I'm in school, working away at my BA in English. I think both my older kids will graduate before me, I am ALMOST a junior. But, I'm totally fine with that. The following is an exercise I did for my Creative Writing class. I have Kris's permission to share.
Back in the late ‘80s, I lived in the basement half of a house split into two apartments with my son, Kristopher. He was a baby then, and we were separated from his dad, my husband, for a bunch of reasons not important to this story. The apartment was the best I could afford. It was on Henderson Avenue South in Seattle, just off Rainier Avenue, one block east of Chubby and Tubby, home of the famous $5.98 Christmas tree. The house was built around World War II, and the sunshine yellow paint job appeared to be at least that old. It had moss-tinged white trim and a sloping gray roof that was missing shingles. The yellow was a selling point for me.

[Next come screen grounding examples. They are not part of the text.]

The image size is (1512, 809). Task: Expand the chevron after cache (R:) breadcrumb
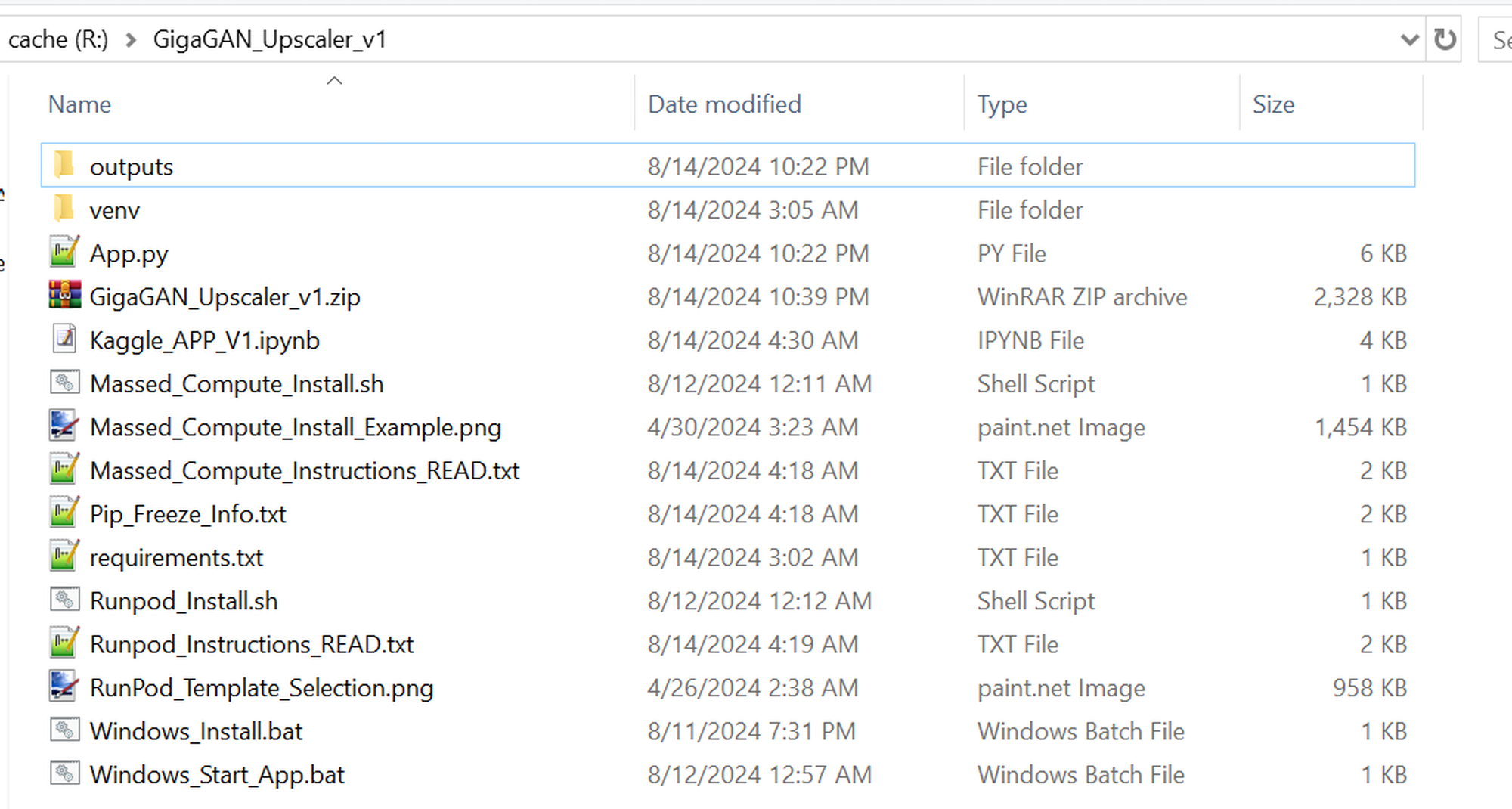pos(131,39)
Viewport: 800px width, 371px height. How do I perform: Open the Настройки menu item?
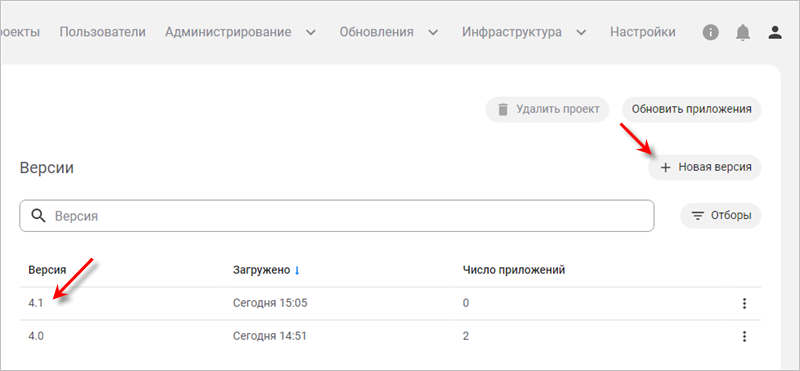click(643, 32)
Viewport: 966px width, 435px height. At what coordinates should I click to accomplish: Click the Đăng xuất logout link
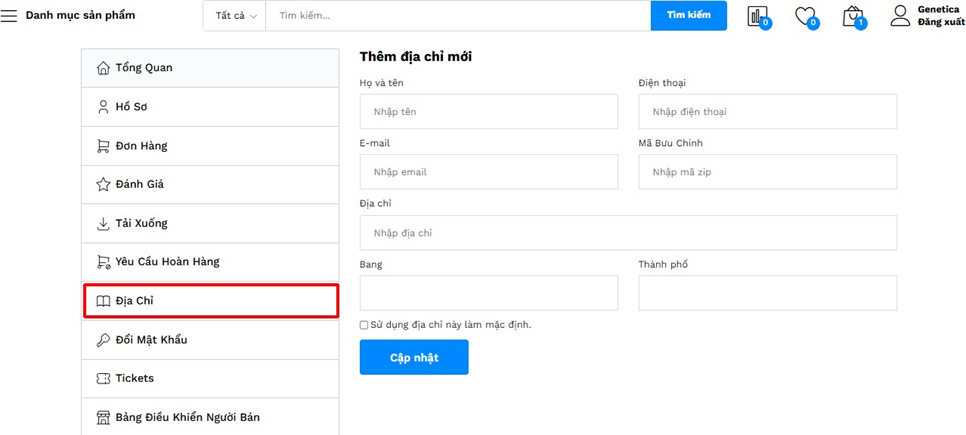coord(940,22)
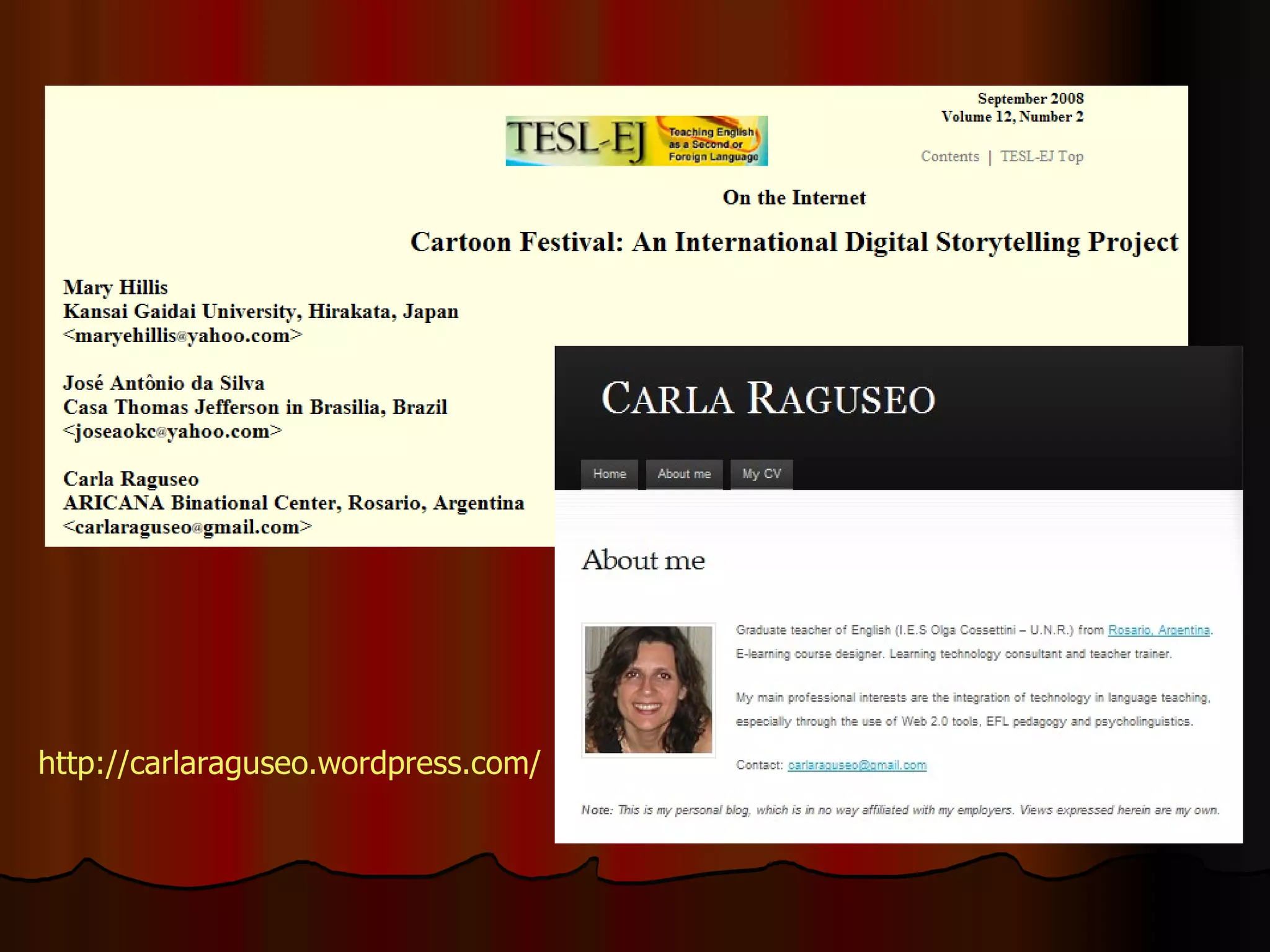The height and width of the screenshot is (952, 1270).
Task: Click Carla Raguseo's gmail address in article
Action: (187, 527)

A scraggly string of dusty gardenia bushes limped along the west side of the house where our kitchen window and front door looked out onto a dirt alley which was all that separated us from the open carport space under the Asian market that faced Rainier. I remember feeding my son in his high chair and looking out at dope fiends shooting each other up under the shelter of that carport, and finding abandoned, bent needles lying in our front yard.

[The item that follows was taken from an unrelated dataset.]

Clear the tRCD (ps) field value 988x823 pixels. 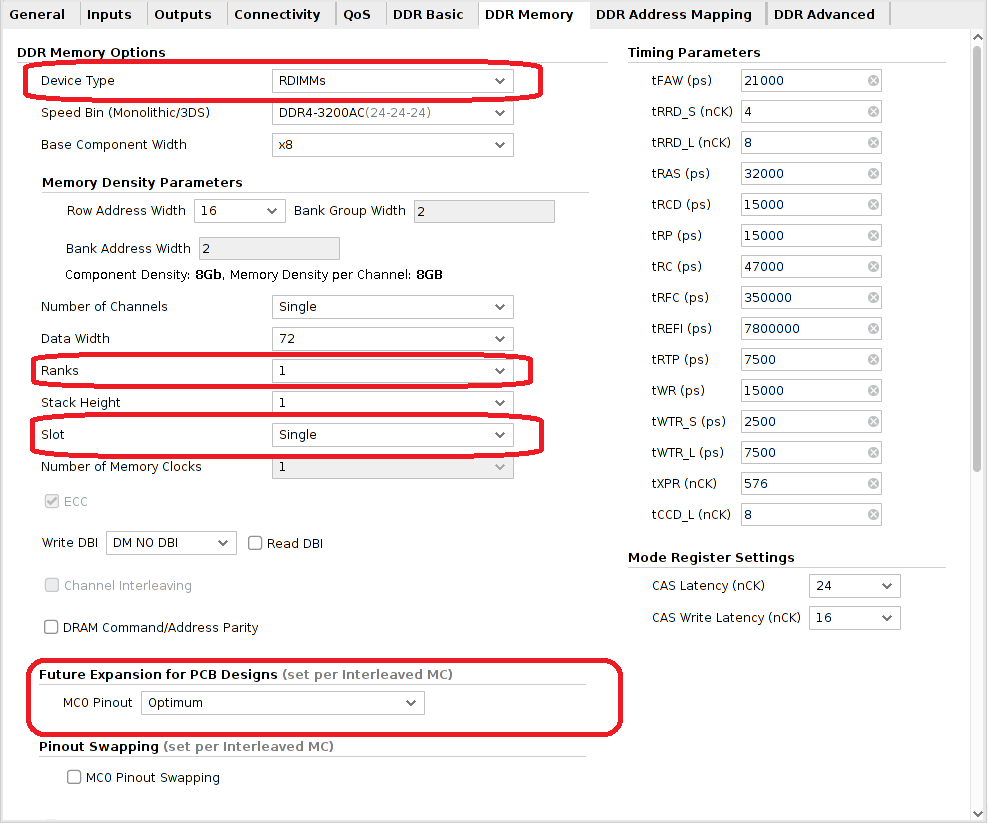873,205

The apartment itself was in decent shape. At least the front door closed and locked, and the air gap under it wasn’t too bad. One towel shoved under it did the trick, except on the coldest nights. The windows facing south looked out on a lumpy, overgrown, tired yard that had one tree in it. I think it was an apple, but no fruit ever grew on it - at least not during our time living there. The yard was the other selling point for me. For some reason, I thought my infant son needed a yard, way before he could even walk.
The number seven Metro bus stopped right on the corner of Henderson and Rainier, which was convenient, because I worked downtown, and Kris’s daycare was there, too. I remember the two of us, all bundled up against the cold and dark of the Northwest mornings, baby gear packed into a diaper bag, work shoes jammed into a book bag, both hanging on the handle of the stroller by plastic baby Boomerang Links in cheerful primary colors. My son, tucked in securely under a layer of blankets and wearing a puffy jacket, would ride crammed up against the crossbar of the stroller and would kick his heels in joy against the foot rests as we bumped up the dirt alley – me praying we’d miss early shift of die-hard junkies - to catch the 5:00 am bus, Mondays through Fridays.
I would drop him off at his daycare at the First United Methodist Church on the corner of Marion and 5th Avenue, then walk the five blocks north and two blocks east to my office at the old One Union Square Building, where my work day at the brokerage firm began at 6:30am. At lunch time, I’d reverse the route to go play with him and feed him, then power walk back to the office. I never needed a gym membership, back then.
One time I remember best was his first birthday. He was born two days after New Year’s, and it fell on the first work day back from the Holiday weekend, this particular year. It was traditional to bring a birthday cake into the daycare center to share with the group. But we had no money for a bakery cake. Actually, we had no money for a cake mix. I decided to bake a cake from scratch. No, two cakes: one for home and one for the daycare.
I began with a search for my one and only cookbook, the Red Betty Crocker one. There weren’t too many places to search in that small apartment, and I finally found it in an unpacked box in the storage space under my bed. My son joined the search, crawling along on the floor behind me, and climbing up on my back and hitting me in the head with a toy truck while I rummaged through the box. After I found it, I around on my stomach and opened the book right there, on the musty smelling carpet in the middle of the bedroom floor, Kristopher banging away next to me. “What’s it going to take, little man? Do we have the stuff?” On to the kitchen we went to find out.
“Eggs, flour, butter (well, Crisco should be fine), vanilla (imitation), baking powder, salt, sugar, and milk. Check. We’re on baby! Oops, what about pans?” More rummaging around turned up some old aluminum lasagna pans. “This will work,” I told him. More banging of the truck, accompanied by giggles and drool bubbles. “I’m going to mix both in one bowl, to save time.” An hour later, after much measuring and mixing – by hand, no mixer back then – the first lopsided pan went into the oven. While we waited, we played, Kris blowing bubbles and laughing while I made car sounds, stopping every so often for a tickle break.
Outside, across the alley, a group of junkies huddled together against the January cold and shared needles.
In our little house, we shared warm Bisquick-tasting birthday cake, and celebrated our first year together.